OSI Pharmaceuticals, Inc. (Nasdaq: OSIP) announced today that its international partner for Tarceva^® (erlotinib), Roche, informed OSI that the European Committee for Medicinal Products for Human Use (CHMP) has issued a positive opinion recommending approval of Tarceva as monotherapy for maintenance treatment in patients with locally advanced or metastatic non-small cell lung cancer (NSCLC) with stable disease following four cycles of standard platinum-based first-line chemotherapy. A final decision is expected from the European Commission within 45 days.

“Advanced lung cancer is an aggressive disease and when the cancer grows or spreads the health of patients deteriorates rapidly. By giving Tarceva earlier after chemotherapy, instead of waiting for the disease to progress, we could help more people live longer without their disease getting worse”
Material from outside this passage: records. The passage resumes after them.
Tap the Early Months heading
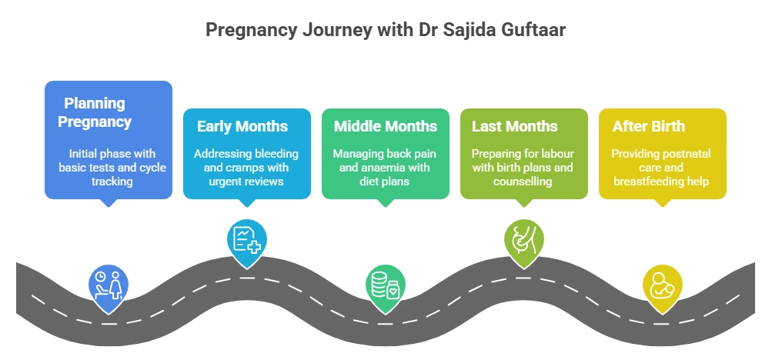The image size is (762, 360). tap(242, 126)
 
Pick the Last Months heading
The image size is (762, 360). tap(515, 126)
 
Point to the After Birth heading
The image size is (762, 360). tap(649, 126)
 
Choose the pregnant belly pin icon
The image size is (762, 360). tap(523, 241)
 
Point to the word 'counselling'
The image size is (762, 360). tap(523, 182)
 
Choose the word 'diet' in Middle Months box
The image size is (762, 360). tap(369, 182)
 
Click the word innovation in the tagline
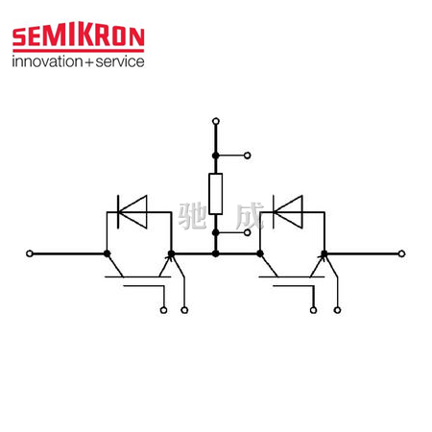click(x=48, y=61)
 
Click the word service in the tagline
click(x=120, y=61)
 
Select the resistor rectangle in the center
click(x=216, y=194)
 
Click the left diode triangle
click(x=132, y=212)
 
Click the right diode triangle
click(x=288, y=212)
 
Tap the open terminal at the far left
click(x=30, y=253)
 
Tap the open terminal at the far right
click(x=401, y=253)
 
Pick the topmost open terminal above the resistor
click(x=216, y=121)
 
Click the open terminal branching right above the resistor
click(x=248, y=156)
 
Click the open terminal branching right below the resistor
click(x=248, y=232)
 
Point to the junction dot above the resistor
click(x=216, y=156)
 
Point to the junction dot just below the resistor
click(x=216, y=232)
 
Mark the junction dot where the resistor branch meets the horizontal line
click(x=216, y=253)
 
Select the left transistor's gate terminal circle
click(x=163, y=310)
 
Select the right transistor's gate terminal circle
click(x=314, y=310)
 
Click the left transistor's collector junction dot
click(x=107, y=253)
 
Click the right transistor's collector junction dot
click(x=260, y=253)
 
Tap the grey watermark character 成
click(x=250, y=216)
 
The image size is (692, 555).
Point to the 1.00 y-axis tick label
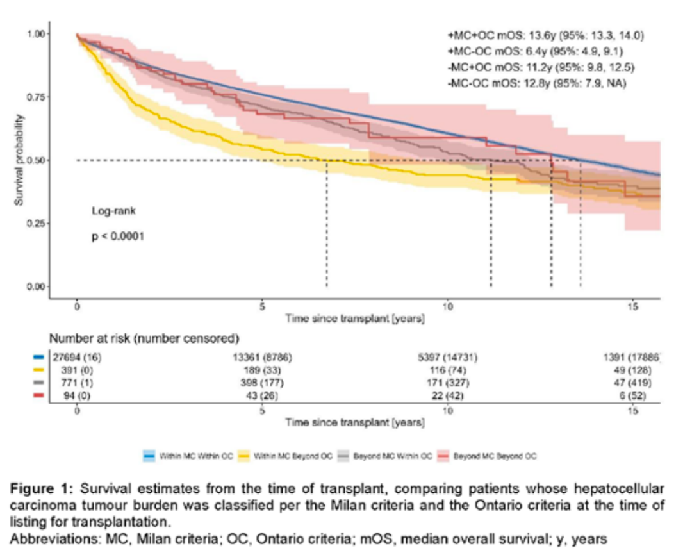(36, 34)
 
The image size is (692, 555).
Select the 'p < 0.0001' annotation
(118, 236)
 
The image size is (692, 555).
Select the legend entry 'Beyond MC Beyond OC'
(495, 456)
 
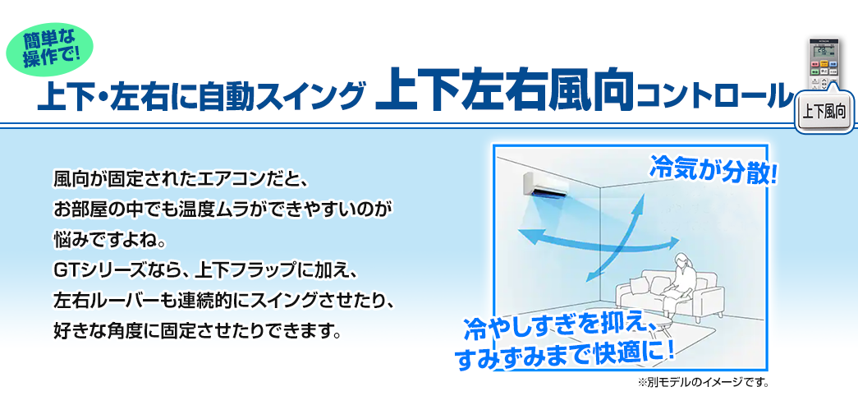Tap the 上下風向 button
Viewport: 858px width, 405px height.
824,113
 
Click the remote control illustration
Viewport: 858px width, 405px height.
824,65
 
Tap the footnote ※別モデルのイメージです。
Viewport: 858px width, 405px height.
703,381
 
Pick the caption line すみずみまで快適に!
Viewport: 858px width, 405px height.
564,356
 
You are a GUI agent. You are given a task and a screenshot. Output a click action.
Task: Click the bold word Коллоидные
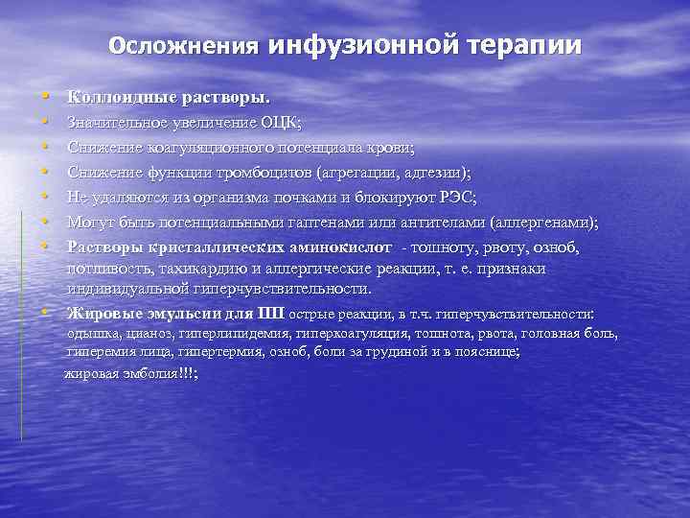(x=117, y=98)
“Advanced lung cancer is an aggressive disease and when the cancer grows or spreads the health of patients deteriorates rapidly. By giving Tarceva earlier after chemotherapy, instead of waiting for the disease to progress, we could help more people live longer without their disease getting worse,” said Professor Federico Cappuzzo, M.D., Head of Oncology Unit, Livorno Hospital, Italy and principal investigator of the SATURN trial.

The CHMP positive opinion is based on a review of data from the pivotal Phase III SATURN study which showed a statistically significant improvement in both progression-free survival (PFS) and overall survival (OS)- the study’s primary and secondary endpoints, respectively- with Tarceva compared to placebo across a broad range of patients with advanced NSCLC in the maintenance setting. The magnitude of the benefit was greater in patients with stable disease following first-line chemotherapy compared to patients achieving a complete or partial response. Data for patients with stable disease will be presented at a forthcoming scientific meeting.

The U.S. Food and Drug Administration (FDA) recently extended the review period for the supplemental New Drug Application (sNDA) for Tarceva as a first-line maintenance therapy in advanced NSCLC by 90 days, and the agency is now expected to make a decision by April 18, 2010.

Sales of Tarceva outside the U.S. represent an important component of the Company's revenues. In 2009, $146 million (or 41%) of the Company's $359 million in Tarceva-related revenues were derived from royalty payments received from Roche for sales outside the U.S. market.